Count how many lines in the entries below contain the string "Sort", treating uppercase and lowercase as different, and reply with only that number.
____
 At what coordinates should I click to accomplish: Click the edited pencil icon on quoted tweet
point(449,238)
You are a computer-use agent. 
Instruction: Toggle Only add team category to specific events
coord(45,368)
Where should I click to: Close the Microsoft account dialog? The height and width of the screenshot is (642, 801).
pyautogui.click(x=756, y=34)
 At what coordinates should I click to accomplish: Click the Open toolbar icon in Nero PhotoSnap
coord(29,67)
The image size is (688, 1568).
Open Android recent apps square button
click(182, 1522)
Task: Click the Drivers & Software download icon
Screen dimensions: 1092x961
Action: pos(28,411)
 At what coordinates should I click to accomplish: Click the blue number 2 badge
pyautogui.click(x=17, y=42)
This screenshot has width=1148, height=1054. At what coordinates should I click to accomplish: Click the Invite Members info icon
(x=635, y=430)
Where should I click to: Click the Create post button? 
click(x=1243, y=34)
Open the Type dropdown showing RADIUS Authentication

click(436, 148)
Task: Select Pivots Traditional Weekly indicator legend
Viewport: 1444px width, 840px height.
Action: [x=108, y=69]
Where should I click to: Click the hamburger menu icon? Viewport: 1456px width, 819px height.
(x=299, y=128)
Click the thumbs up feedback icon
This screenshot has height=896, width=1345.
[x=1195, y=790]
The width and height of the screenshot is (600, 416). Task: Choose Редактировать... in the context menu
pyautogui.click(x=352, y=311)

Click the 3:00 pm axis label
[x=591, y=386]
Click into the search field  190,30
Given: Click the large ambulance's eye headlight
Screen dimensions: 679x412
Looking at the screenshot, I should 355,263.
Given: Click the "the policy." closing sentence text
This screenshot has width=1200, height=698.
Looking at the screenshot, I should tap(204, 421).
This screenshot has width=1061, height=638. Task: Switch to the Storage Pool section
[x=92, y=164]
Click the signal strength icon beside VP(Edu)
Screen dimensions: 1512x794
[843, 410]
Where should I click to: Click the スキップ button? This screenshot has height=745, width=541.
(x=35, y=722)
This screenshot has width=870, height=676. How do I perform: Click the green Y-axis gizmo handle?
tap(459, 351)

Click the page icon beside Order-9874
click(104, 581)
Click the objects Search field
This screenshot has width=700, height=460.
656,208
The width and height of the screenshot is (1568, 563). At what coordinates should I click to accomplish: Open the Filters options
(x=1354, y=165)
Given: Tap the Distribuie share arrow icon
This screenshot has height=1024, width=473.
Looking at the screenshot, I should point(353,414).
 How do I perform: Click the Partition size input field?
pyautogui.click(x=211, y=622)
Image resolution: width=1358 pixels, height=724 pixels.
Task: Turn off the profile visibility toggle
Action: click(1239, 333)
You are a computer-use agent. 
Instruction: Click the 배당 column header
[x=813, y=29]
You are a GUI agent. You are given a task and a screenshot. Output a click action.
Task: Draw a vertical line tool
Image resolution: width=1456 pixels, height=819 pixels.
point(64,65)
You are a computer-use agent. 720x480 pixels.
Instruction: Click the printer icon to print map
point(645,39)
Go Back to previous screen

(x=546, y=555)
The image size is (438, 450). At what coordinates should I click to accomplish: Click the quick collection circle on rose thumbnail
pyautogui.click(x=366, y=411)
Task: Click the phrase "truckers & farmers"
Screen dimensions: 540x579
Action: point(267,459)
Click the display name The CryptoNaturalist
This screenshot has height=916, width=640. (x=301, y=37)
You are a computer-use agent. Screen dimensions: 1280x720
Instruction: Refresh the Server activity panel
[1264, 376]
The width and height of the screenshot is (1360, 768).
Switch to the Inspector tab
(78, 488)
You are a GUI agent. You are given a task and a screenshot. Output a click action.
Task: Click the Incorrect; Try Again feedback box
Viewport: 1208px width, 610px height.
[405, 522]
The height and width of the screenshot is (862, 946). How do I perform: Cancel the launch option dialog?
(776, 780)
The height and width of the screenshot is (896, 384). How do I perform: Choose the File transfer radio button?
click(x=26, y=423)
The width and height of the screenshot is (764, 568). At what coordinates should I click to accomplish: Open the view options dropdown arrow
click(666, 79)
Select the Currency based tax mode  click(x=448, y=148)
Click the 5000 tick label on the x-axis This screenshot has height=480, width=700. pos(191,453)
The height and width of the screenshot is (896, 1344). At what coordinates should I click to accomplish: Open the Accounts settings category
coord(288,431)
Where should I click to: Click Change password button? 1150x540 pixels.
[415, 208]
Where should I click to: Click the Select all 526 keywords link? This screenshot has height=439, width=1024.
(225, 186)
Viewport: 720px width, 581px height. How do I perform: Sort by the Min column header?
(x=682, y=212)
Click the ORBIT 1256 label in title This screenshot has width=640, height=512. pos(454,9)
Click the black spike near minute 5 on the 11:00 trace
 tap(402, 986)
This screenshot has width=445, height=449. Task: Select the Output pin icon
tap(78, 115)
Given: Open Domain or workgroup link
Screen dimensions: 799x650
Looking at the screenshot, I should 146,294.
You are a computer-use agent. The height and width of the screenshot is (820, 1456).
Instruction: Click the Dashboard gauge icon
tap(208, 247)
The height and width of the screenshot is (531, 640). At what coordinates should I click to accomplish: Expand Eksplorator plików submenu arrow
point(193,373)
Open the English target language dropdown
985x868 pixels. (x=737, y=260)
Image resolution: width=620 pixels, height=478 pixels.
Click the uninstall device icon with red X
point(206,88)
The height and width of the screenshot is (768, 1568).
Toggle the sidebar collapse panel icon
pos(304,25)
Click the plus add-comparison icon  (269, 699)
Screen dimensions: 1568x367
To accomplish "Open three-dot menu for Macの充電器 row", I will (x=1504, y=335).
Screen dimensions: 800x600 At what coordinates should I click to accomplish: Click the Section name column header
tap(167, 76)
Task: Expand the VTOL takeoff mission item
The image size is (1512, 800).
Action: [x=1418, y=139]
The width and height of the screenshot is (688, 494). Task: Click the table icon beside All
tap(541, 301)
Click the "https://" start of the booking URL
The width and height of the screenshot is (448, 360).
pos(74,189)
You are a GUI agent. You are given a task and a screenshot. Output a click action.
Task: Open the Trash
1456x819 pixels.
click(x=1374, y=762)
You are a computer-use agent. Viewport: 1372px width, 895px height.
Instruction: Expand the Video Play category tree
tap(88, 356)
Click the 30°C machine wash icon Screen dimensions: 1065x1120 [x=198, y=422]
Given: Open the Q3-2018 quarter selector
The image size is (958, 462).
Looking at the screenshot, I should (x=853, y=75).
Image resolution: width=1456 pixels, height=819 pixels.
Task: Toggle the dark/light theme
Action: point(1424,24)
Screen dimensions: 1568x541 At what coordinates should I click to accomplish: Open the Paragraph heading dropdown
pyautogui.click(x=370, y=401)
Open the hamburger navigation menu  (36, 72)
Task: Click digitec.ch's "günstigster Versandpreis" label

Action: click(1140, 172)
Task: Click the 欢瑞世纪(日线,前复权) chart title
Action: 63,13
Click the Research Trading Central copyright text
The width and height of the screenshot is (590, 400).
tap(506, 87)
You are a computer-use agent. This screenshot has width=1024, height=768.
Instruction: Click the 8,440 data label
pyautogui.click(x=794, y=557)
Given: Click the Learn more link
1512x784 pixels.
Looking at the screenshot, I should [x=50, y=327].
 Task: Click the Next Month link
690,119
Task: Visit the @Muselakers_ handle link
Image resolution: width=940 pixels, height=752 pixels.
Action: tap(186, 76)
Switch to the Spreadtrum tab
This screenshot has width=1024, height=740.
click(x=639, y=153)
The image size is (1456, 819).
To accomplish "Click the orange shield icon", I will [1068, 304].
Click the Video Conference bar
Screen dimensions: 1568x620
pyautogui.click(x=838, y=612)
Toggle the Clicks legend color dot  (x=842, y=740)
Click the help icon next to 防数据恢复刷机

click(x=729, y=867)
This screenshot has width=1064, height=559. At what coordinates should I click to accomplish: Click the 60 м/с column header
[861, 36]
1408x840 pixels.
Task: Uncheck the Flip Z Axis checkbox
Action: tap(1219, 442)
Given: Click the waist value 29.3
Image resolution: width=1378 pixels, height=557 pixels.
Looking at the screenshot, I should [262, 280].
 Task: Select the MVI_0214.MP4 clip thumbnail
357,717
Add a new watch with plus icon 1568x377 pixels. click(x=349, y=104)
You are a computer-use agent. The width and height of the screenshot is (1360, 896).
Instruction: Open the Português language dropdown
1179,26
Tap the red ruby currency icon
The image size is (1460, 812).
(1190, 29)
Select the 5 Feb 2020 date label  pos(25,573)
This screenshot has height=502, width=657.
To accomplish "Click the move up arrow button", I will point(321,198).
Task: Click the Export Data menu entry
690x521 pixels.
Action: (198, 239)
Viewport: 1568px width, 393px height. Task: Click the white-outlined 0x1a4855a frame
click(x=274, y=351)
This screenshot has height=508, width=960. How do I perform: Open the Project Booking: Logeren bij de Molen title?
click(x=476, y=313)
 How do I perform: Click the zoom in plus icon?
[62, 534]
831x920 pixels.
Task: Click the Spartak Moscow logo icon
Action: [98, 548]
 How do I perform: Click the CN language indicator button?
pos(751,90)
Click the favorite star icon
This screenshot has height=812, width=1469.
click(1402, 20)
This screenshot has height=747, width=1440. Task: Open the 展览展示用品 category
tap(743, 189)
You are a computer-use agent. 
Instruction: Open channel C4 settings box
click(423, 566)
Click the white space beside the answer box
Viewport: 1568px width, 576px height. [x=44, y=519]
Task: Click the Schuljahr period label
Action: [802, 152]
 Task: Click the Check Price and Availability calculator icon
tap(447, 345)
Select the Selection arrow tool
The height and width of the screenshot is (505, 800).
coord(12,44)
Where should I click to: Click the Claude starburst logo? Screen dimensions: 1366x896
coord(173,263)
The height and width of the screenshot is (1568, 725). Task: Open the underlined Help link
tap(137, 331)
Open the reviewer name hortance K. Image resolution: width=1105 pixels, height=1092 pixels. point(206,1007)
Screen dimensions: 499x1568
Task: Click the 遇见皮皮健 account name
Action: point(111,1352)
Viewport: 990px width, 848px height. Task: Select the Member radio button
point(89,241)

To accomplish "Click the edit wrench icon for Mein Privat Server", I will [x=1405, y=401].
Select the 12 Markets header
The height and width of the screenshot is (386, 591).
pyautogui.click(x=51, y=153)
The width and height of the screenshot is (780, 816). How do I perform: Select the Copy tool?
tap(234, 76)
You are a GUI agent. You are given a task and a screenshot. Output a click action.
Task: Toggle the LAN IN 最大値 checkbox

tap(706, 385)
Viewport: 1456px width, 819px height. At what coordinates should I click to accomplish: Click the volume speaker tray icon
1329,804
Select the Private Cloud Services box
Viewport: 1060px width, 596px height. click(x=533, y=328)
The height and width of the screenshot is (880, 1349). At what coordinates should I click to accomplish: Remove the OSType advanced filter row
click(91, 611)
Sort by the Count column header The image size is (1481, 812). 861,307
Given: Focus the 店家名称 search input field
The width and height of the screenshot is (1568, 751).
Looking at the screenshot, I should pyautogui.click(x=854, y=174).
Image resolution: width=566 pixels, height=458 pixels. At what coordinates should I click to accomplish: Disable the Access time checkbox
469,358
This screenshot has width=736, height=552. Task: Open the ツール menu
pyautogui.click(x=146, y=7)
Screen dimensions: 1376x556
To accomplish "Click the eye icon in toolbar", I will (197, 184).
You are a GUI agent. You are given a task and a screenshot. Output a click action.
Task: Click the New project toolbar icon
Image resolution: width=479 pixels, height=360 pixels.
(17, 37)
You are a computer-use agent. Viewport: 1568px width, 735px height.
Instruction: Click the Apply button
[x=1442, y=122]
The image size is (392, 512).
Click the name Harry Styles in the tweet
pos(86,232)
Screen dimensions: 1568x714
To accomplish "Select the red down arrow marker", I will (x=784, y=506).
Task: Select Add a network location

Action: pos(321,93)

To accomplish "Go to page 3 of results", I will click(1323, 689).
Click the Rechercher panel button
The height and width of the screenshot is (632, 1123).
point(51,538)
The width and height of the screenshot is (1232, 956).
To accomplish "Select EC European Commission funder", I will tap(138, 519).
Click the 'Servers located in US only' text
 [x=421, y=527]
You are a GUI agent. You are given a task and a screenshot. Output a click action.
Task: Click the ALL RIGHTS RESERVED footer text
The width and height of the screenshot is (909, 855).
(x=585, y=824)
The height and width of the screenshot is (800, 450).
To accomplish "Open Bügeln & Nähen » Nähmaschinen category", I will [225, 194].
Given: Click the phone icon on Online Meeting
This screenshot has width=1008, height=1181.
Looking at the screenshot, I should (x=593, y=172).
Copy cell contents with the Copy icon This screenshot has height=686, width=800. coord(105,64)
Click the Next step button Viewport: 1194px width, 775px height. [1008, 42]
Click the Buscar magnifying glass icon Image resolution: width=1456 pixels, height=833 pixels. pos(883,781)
____
**Solution for this problem:**
2